19 DE JUNHO DE 2015 ÀS 15:38

247 - A desembargadora do Tribunal Regional Federal da 3ª Região (TRF 3), Marli Ferreira, determinou que a Petrobras reestabeleça os 28 contratos que a estatal mantém com a Sete Brasil para a aquisição de sondas do pré-sal no valor de quase US$ 25 bilhões. Os contratos haviam sido suspensos em maio por determinação do juízo da 13ª Vara da Justiça Federal em São Paulo, atendendo a uma ação popular impetrada pelo advogado Paulo Henrique Fantoni.

Segundo a ação popular, os contratos estariam contaminados "episódio de corrupção detectado pela Justiça Federal do Paraná", investigado pela da Operação Lava Jato, o que resultaria em prejuízos aos cofres públicos. A Sete Brasil foi citada pelo ex-gerente da Petrobras Pedro Barusco em seu depoimento de delaçõa premiada como estando envolvida nos casos de desvios e corrupção na estatal.

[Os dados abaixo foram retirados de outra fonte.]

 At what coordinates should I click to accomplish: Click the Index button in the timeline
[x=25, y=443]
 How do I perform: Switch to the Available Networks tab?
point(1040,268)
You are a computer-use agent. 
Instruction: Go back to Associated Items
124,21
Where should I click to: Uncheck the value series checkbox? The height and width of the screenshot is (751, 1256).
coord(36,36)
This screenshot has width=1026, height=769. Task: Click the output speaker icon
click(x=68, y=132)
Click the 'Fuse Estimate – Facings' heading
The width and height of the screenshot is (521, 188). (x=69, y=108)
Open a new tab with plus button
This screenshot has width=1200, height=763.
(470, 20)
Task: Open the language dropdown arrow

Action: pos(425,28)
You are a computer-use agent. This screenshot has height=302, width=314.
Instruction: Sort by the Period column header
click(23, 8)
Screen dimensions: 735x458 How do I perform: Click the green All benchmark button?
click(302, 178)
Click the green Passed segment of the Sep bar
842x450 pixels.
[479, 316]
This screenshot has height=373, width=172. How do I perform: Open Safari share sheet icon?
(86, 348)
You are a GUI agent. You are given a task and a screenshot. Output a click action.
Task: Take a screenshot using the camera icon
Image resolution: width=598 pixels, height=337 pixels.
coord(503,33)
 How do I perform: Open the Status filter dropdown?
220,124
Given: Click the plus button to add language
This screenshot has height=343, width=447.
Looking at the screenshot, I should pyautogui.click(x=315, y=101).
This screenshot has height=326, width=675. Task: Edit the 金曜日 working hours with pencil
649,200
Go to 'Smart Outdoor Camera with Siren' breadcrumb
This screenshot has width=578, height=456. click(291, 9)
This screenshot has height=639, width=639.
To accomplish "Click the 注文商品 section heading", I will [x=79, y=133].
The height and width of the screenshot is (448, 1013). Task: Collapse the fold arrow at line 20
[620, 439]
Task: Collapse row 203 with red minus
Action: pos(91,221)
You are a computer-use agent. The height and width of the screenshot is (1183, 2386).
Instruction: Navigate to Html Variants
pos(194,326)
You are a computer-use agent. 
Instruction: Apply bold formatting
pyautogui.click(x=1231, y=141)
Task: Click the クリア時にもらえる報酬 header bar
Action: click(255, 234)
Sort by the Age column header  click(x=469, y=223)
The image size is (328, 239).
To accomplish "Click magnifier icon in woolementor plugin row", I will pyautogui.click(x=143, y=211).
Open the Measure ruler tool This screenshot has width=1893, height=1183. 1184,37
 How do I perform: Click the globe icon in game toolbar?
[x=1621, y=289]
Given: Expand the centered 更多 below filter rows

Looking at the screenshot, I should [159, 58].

Barusco também foi um dos diretores da Sete Brasil.

Em seu despacho, a desembargadora Marli Ferreira qualificou a ação popular como sendo uma "verdadeira aventura jurídica", fruto da "pura imaginação do autor", além de considerar que "não houve qualquer ilicitude".

Ainda segundo ela, "o autor popular investe contra o que não conhece, colocando em risco, inadmissível e inaceitável, o sistema de uma empresa do porte da Petrobras, e mais ainda a própria atividade da Sete Brasil". A desembargadora, pontuou, ainda, que "a delação premiada não pode ser convertida em coroa das provas, eis que muitas apreciações que dela decorrem são meramente subjetivas e não se sustentam dentro de um sério conjunto probatório".